------ Text for analysis

Good morning. Brian, this is a question about your program to lift the minimum wage from $15 to $20 over the next 20 months. And I can see how this is necessary, as you said to quote get the best people in an economy that has the unemployment rates that we do right now. But can you just kind of generally flush out what kind of productivity improvements you're seeing in the workforce, and whether this $5 raise will be paid for by productivity.

Brian Moynihan

Analyst · NAB Research. Please go ahead.

Yes, it's going to be -- well it has been I think, in the last several years, we've gone from probably sub $10 an hour to over $15. And it's been paid for every year. So I think our ability to continue to drive productivity is really driven by the change in customer behavior and the digital capabilities we have. So more of the activity that would have been done a decade ago or two decades ago, person handing a check for deposit to branches would have through a person's hands and now goes through a mobile bank deposit, mobile check deposits, and the cost of that is 10 fold different. And yet, we still have in this quarter alone $50 million odd deposits at the financial centers to work on. So the productivity will increase, we've been able to pay for those kinds of increases, we've been able to keep the healthcare costs for the lower compensated teammates flat since 2011, after we cut it in half. And this is all to really have great teammates working with our core customer base. And that's what we are focused on. And our average compensation of our company is $120,000 or something like that. So this is not -- this is to really help drive in the branch and the call centers and the operations groups to continued efficiency. But overall, we continue to manage head count down to make it happen.

Nancy Bush

Analyst · NAB Research. Please go ahead.

Okay. Also have a quick question about the credit cycle. Marianne Lake [ph] said on Friday that I think there were sort of 5 loans that came on non-accrual -- 5 material loans that came on non-accrual at JPMorgan Chase. And that was the second quarter that that had happened. And she characterized these credits as idiosyncratic, not belonging to any particular industry, et cetera. I guess my question is this, has the nature of credit cycles really changed due to the low rate environment? And how will you know, if we are entering a new credit cycle?

Brian Moynihan

Analyst · NAB Research. Please go ahead.

We continue to -- those are great questions, Nancy, when you think about it in a broader context. But I think the major differences with our company is that the geographic distribution in the United States means that we're not susceptible to any regional issues dominating our discussion, as it would have been 20, 30 years ago, or even a decade plus ago. I think that the balance in the company from a consumer and commercial has come down -- has changed substantially, so we're 50%, 50%. I think the secured portion of consumer is the dominant part as opposed to going in the last crisis. So all that sort of gives us a different feel for what we think the credit cycle be like. When you go to the commercial side, the underwriting capabilities of the team have been proven through cycles as being very strong. The ratings integrity is strong, when we go through with all the reviews whether it's SNC [ph] or whether it's internal reviews. And so yes, a company like the charge-off we had in the fourth quarter can have an idiosyncratic event that causes some damage. But will it be wholly different, it will really depend if the economy stays bumping along it goes into slight degradation, you're going to see some across the board distress. But I think so far as we've seen pieces pop-up oil and gas a few years ago. We put up reserves, we took most of them back in. The retailing business, we were a major lender in it we've been able to work through the credits there because the nature of the collateral and stuff like that that has consumer side, the charge-off rate stays low. We've worked through, as you know a lot of mortgage credit that was just still with us and we've been getting that down and that's brought our charge-off some mortgage back to where we thought they'd be. So I'm not sure, I would ever say you have to take any credits that happen and say there's no -- you have to say it's completely isolated one-off events, because you got to be careful not to fool yourself. But on the other hand, what we see is right now the fundamentals of the economy in the U.S. on a global basis and the fundamentals of consumers and unemployment being low as you mentioned, means that credit is in good shape and we just don't see that changing a lot.

------------

* Assigned task a *
Write out the listing that comes after this line, every line of it, word for word, and leave out the pictures.
The earnings call transcript has nothing to do with the listing.

------ Records for the exercise

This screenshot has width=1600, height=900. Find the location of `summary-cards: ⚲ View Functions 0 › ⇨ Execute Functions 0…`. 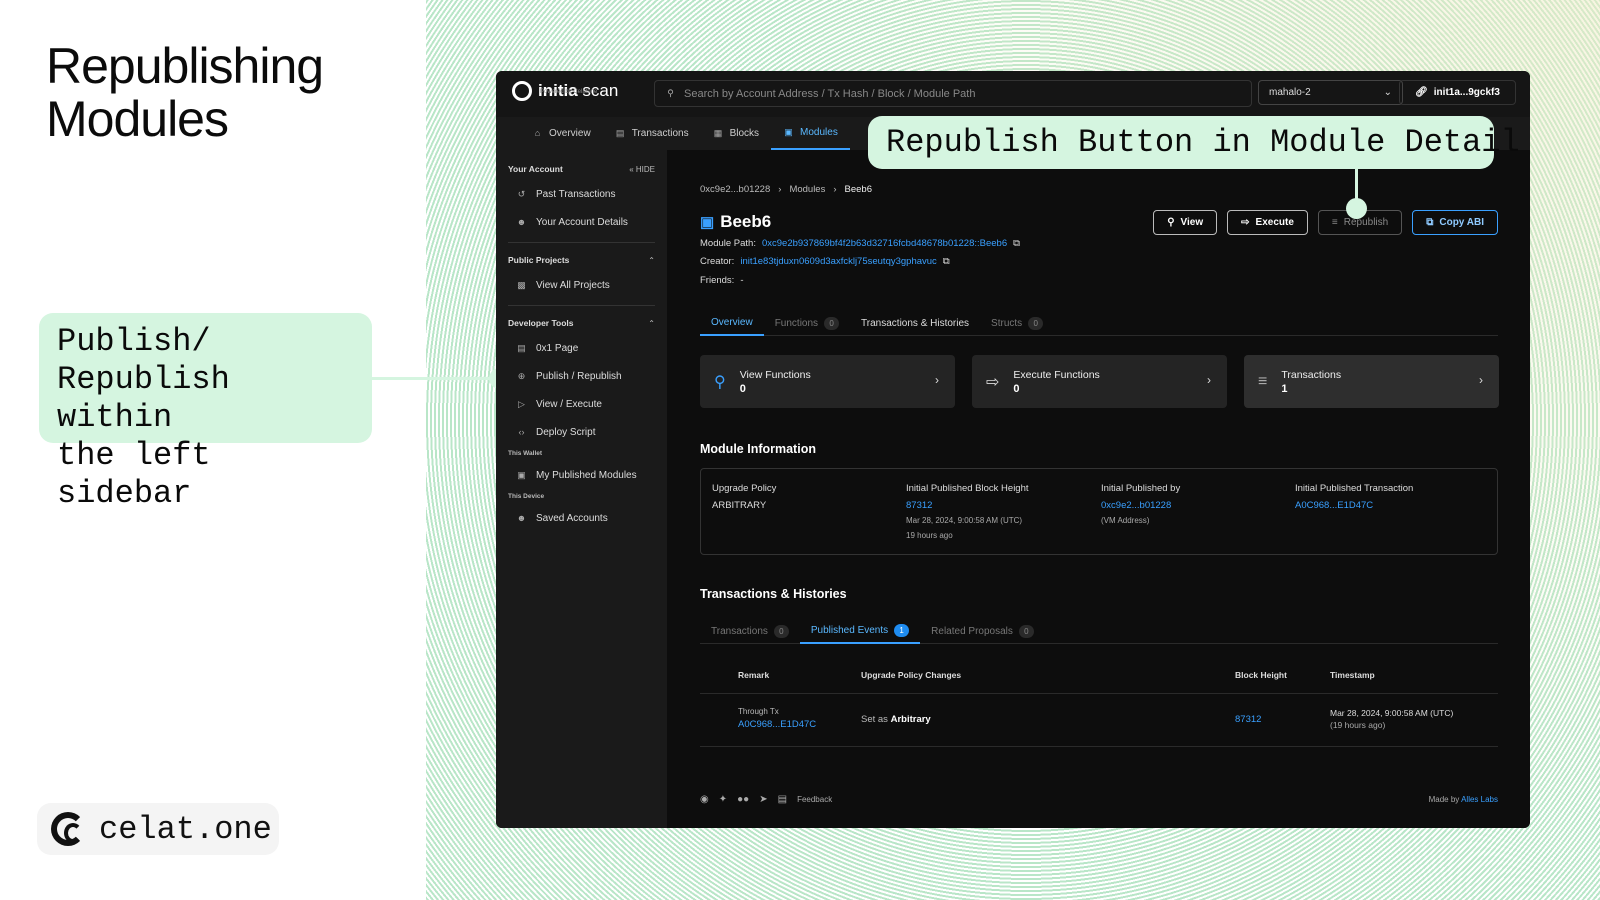

summary-cards: ⚲ View Functions 0 › ⇨ Execute Functions 0… is located at coordinates (1100, 382).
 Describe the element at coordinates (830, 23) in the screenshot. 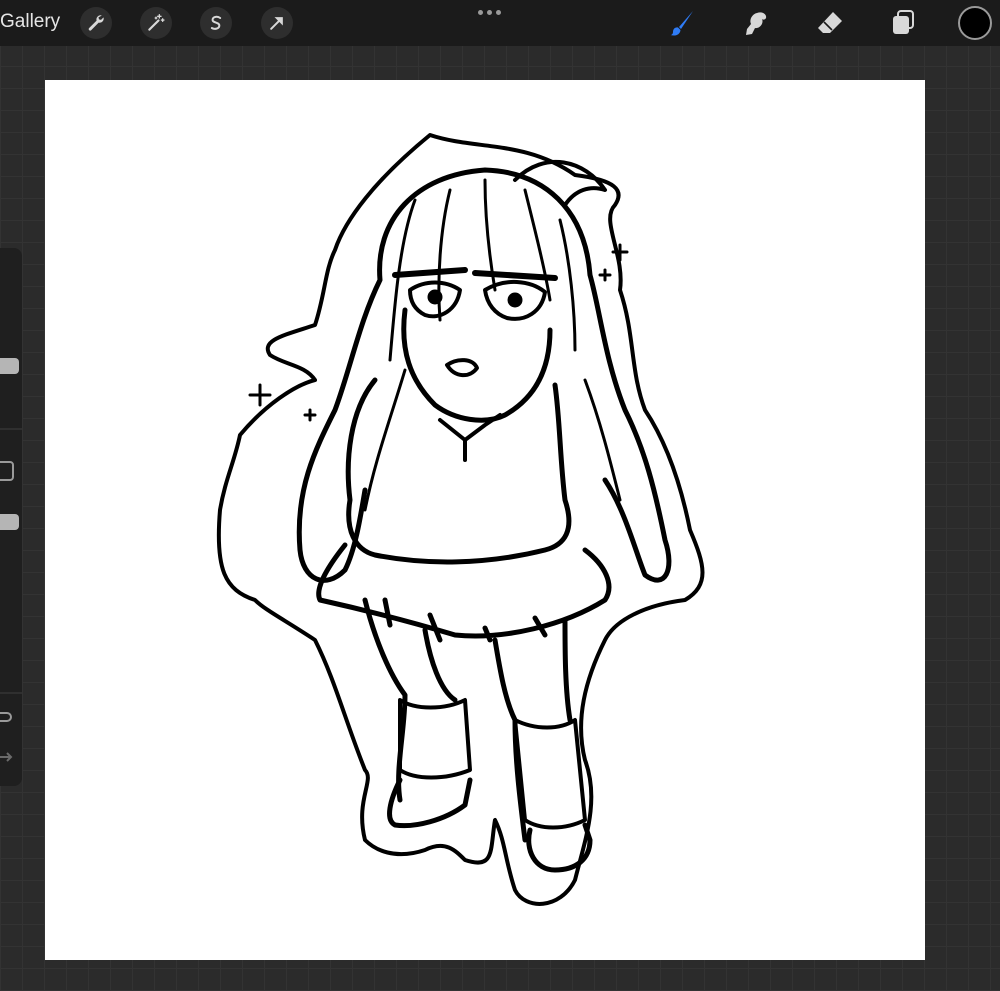

I see `eraser-icon` at that location.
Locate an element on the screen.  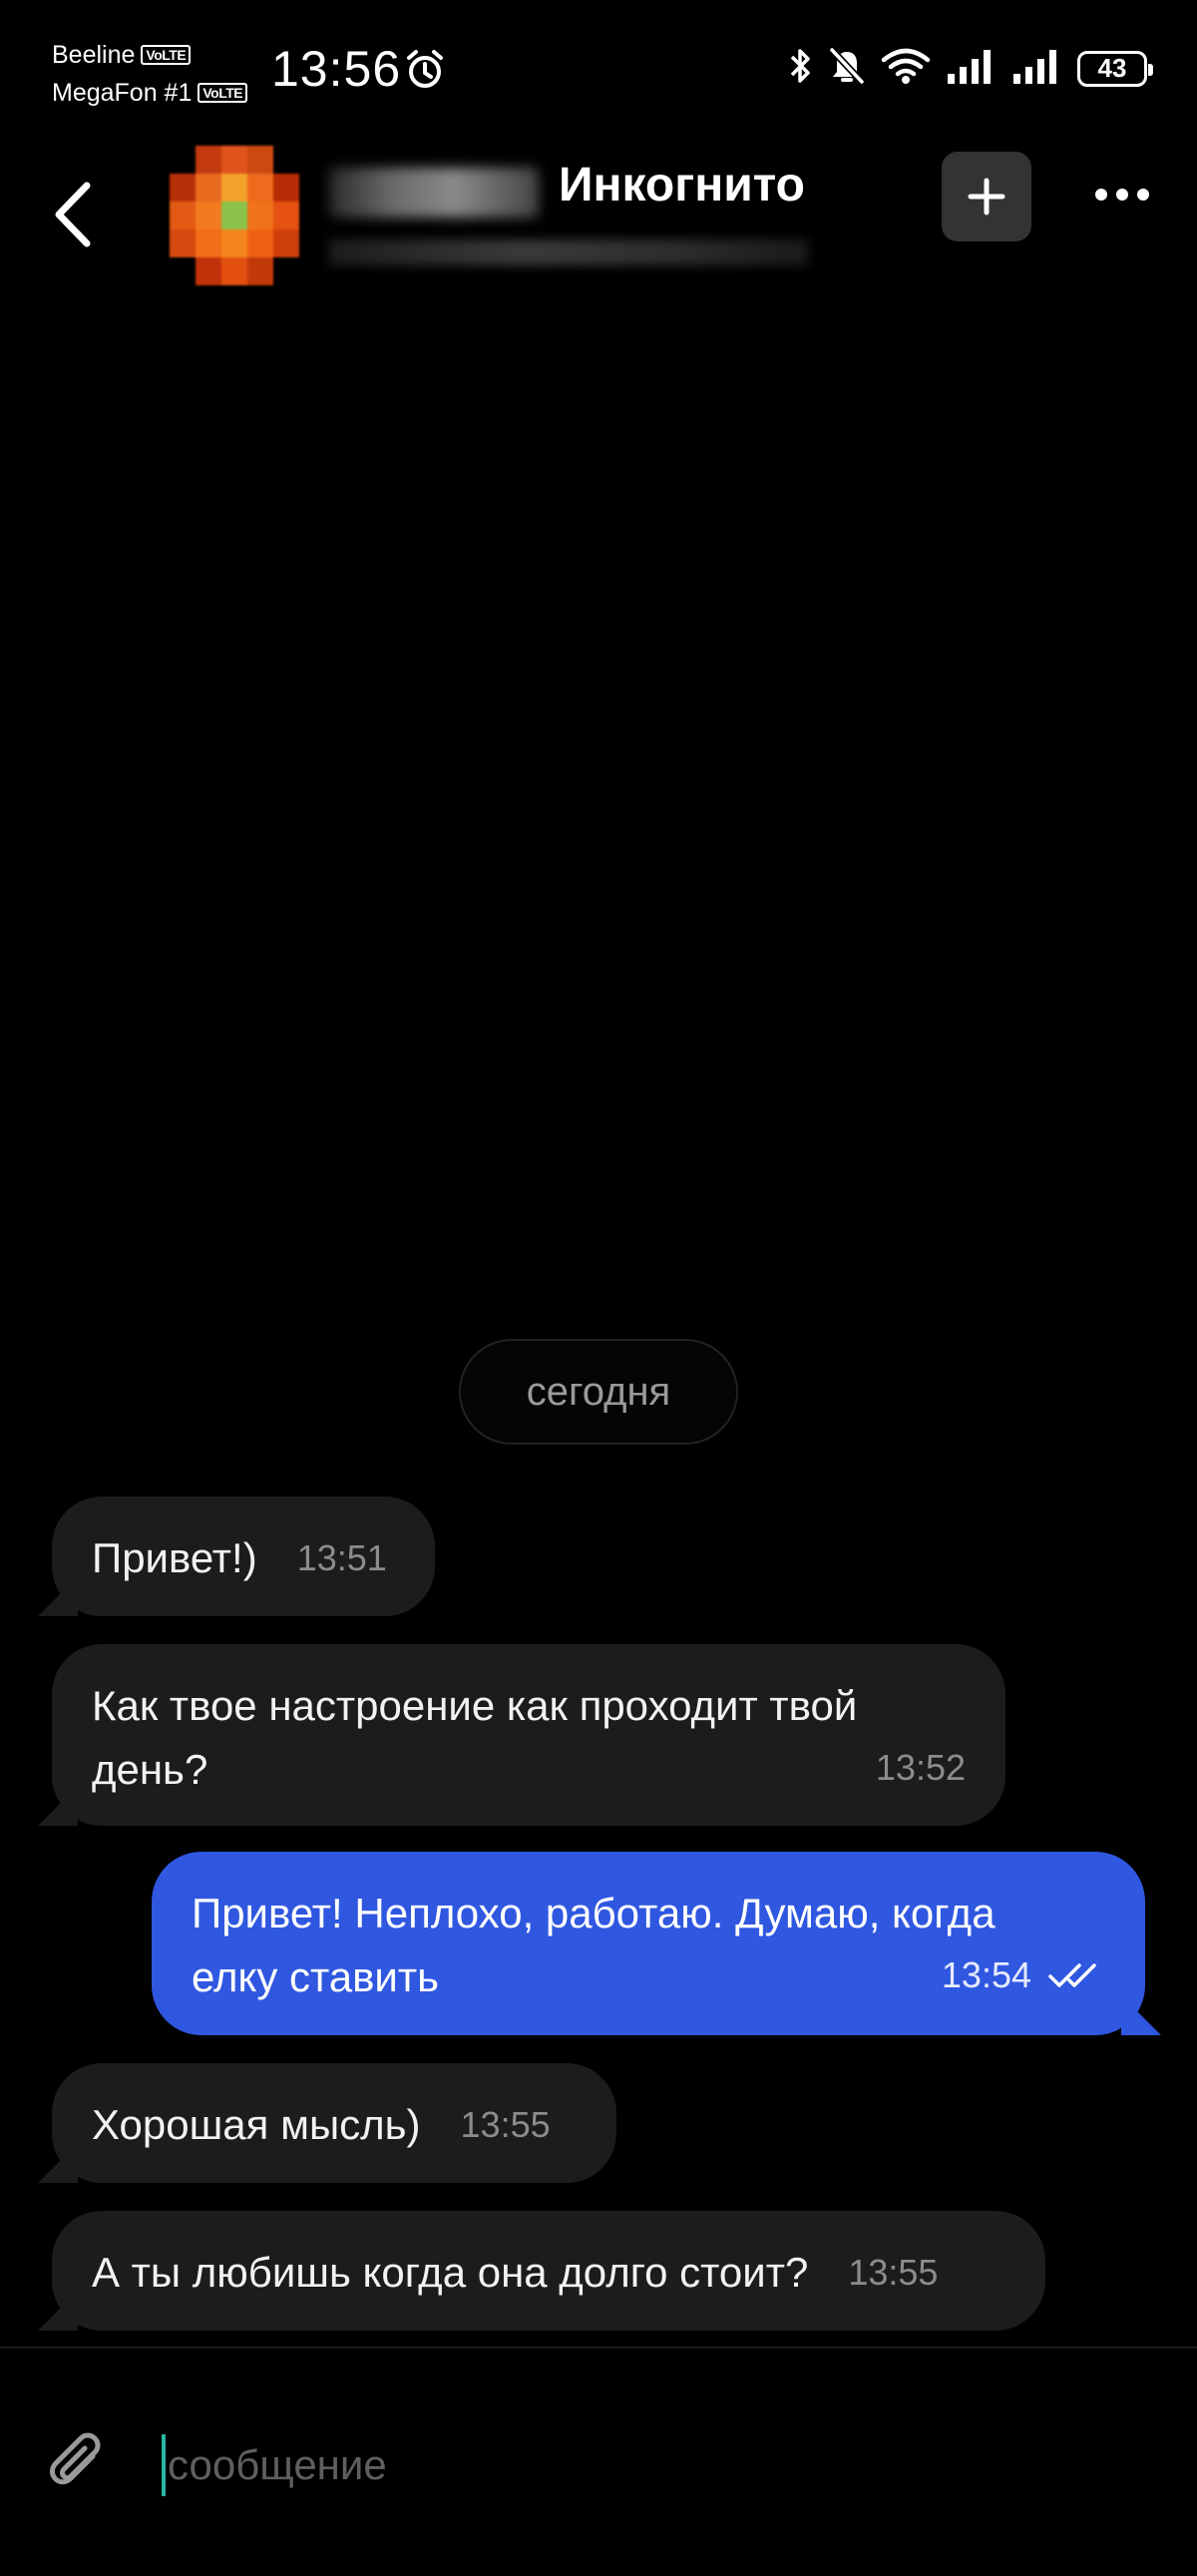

------------

* Assigned task b *
Reproduce word for word the part of the earnings call transcript from "Good morning. Brian, this" to "for by productivity.".

* Written answer a *
This screenshot has width=1600, height=900. Find the location of `summary-cards: ⚲ View Functions 0 › ⇨ Execute Functions 0…`. 

summary-cards: ⚲ View Functions 0 › ⇨ Execute Functions 0… is located at coordinates (1100, 382).
 Describe the element at coordinates (830, 23) in the screenshot. 

I see `eraser-icon` at that location.
Locate an element on the screen.  

* Written answer b *
Good morning. Brian, this is a question about your program to lift the minimum wage from $15 to $20 over the next 20 months. And I can see how this is necessary, as you said to quote get the best people in an economy that has the unemployment rates that we do right now. But can you just kind of generally flush out what kind of productivity improvements you're seeing in the workforce, and whether this $5 raise will be paid for by productivity.